━━━ Dataset extract ━━━

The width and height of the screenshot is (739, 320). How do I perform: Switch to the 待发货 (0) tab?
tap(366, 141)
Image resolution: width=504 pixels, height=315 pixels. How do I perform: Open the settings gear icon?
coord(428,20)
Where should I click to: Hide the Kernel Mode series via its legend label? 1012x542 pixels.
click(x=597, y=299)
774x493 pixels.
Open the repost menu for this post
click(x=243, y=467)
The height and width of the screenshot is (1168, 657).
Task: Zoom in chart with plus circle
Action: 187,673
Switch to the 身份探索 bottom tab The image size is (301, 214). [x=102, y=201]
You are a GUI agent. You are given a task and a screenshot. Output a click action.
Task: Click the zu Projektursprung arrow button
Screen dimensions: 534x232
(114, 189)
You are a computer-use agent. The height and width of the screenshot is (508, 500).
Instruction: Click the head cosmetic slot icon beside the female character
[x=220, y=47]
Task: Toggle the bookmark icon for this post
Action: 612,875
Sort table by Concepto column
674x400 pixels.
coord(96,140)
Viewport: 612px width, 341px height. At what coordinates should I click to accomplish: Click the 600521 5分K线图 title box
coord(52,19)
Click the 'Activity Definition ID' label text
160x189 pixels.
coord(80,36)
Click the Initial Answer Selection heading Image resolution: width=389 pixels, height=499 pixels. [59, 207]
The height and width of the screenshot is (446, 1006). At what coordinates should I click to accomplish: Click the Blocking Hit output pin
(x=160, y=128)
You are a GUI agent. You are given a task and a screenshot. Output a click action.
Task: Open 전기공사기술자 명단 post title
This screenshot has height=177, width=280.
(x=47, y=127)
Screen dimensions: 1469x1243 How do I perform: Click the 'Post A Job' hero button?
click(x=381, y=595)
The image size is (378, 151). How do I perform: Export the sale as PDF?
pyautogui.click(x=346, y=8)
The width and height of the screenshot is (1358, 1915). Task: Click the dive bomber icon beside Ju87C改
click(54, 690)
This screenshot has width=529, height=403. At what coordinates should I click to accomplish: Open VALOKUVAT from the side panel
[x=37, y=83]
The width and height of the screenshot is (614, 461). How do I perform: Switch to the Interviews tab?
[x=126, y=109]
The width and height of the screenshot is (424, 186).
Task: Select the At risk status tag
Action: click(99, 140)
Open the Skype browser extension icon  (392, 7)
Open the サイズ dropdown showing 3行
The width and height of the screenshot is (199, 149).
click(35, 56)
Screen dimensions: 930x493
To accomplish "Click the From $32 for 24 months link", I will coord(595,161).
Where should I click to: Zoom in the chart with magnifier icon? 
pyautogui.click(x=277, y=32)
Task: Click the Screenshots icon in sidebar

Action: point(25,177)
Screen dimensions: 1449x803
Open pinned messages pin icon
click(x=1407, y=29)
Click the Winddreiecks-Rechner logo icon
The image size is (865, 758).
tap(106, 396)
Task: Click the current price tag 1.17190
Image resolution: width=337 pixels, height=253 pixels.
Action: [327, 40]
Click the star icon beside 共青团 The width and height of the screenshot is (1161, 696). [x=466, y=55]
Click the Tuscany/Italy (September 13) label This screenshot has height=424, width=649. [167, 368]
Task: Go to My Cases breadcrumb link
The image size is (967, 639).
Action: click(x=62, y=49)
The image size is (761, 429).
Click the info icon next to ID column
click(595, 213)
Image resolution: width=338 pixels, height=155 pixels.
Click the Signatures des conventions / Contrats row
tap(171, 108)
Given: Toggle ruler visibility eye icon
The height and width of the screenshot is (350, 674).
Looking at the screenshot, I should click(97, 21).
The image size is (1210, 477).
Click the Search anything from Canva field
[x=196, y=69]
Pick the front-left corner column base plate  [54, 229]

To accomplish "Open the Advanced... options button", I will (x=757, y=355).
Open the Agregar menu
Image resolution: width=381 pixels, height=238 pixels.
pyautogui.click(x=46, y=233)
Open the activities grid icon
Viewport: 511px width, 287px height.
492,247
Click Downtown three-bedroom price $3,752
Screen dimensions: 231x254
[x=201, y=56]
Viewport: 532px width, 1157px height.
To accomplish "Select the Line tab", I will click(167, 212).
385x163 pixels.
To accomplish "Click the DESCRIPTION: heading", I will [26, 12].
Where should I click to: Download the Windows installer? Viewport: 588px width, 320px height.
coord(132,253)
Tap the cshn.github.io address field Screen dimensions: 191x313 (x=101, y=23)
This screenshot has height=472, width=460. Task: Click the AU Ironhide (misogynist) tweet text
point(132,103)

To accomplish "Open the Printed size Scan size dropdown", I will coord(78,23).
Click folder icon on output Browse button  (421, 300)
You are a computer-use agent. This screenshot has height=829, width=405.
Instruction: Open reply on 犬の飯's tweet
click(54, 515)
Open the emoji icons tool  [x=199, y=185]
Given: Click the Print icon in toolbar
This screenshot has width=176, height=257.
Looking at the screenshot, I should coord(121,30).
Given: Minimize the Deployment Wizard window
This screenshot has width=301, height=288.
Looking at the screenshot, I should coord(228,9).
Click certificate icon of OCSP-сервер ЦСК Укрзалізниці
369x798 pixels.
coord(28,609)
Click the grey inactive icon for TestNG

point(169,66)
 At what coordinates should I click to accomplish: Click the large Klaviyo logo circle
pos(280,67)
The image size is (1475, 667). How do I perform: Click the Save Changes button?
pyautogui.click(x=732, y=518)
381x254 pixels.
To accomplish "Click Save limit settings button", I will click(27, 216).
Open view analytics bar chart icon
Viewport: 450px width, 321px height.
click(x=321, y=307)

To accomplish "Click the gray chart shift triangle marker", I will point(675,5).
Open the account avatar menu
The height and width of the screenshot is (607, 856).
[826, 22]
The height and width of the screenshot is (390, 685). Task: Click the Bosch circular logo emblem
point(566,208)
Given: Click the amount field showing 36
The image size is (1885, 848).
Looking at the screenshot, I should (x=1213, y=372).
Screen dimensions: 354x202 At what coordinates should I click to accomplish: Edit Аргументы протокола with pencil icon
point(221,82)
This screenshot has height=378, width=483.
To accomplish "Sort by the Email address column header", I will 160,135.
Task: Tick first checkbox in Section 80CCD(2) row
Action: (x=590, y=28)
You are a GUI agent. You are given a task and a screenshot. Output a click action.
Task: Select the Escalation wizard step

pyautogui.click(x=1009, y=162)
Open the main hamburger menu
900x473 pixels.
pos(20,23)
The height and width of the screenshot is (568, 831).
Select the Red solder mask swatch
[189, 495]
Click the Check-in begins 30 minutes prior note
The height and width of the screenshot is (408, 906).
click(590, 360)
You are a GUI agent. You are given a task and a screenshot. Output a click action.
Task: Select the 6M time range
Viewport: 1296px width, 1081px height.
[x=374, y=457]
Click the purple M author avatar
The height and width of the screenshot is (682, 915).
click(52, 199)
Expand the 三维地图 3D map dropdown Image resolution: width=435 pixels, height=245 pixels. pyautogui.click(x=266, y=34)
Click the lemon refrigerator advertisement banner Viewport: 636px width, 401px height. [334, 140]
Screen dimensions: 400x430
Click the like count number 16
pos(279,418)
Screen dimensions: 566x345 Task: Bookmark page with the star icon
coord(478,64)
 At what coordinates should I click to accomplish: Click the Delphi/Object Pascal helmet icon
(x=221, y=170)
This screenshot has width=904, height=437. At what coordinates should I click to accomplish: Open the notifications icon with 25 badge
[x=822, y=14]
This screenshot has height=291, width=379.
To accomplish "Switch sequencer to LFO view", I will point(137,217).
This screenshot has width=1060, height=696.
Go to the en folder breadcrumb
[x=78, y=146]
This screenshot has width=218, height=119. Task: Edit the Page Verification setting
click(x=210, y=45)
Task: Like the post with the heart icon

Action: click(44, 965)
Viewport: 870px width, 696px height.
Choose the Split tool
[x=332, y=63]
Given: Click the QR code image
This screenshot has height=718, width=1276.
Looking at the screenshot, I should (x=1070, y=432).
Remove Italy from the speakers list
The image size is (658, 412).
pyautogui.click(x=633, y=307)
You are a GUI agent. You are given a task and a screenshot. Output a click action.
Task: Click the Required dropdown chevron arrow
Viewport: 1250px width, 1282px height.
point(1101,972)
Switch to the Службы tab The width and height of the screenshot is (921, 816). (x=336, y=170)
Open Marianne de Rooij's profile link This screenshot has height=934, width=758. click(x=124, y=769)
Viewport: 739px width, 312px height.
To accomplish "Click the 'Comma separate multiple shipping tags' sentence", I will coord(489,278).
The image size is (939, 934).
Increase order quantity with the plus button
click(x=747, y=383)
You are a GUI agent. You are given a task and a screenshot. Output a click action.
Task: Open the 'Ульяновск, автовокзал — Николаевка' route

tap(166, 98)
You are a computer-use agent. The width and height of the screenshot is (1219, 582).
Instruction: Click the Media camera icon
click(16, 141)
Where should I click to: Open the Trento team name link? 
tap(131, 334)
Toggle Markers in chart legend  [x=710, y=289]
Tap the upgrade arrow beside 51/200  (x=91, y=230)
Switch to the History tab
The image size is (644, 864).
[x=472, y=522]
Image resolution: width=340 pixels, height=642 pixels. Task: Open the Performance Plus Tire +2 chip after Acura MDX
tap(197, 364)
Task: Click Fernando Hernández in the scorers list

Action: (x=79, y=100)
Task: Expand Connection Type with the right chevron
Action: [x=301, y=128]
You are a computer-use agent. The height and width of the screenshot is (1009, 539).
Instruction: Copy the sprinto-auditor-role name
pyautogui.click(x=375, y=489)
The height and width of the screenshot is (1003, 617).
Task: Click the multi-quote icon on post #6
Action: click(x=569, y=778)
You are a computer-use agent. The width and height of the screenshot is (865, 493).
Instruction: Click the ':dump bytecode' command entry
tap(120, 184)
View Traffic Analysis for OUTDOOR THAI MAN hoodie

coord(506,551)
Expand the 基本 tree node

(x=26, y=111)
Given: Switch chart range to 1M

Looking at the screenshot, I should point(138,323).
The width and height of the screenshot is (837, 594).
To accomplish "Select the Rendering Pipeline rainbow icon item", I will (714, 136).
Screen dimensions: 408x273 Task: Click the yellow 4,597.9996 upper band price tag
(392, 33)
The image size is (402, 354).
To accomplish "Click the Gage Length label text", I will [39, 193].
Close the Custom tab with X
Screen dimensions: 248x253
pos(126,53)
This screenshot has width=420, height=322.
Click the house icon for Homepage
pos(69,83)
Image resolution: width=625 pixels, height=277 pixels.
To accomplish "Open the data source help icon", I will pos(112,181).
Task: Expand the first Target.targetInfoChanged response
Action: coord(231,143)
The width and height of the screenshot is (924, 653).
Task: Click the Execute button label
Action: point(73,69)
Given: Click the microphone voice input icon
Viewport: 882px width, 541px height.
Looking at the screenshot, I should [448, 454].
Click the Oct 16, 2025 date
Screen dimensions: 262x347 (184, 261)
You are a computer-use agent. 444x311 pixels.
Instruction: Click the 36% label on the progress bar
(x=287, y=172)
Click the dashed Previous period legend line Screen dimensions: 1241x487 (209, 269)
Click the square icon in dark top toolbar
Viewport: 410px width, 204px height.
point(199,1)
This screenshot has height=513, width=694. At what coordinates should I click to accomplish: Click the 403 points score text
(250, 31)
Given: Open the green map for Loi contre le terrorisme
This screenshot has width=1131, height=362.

━━━

Each line from the one that includes "You are a computer-use agent. 444x311 pixels." down to the close of the records above is to be given again exactly, and no other line is to appear.

Exercise answer:
You are a computer-use agent. 444x311 pixels.
Instruction: Click the 36% label on the progress bar
(x=287, y=172)
Click the dashed Previous period legend line Screen dimensions: 1241x487 (209, 269)
Click the square icon in dark top toolbar
Viewport: 410px width, 204px height.
point(199,1)
This screenshot has height=513, width=694. At what coordinates should I click to accomplish: Click the 403 points score text
(250, 31)
Given: Open the green map for Loi contre le terrorisme
This screenshot has width=1131, height=362.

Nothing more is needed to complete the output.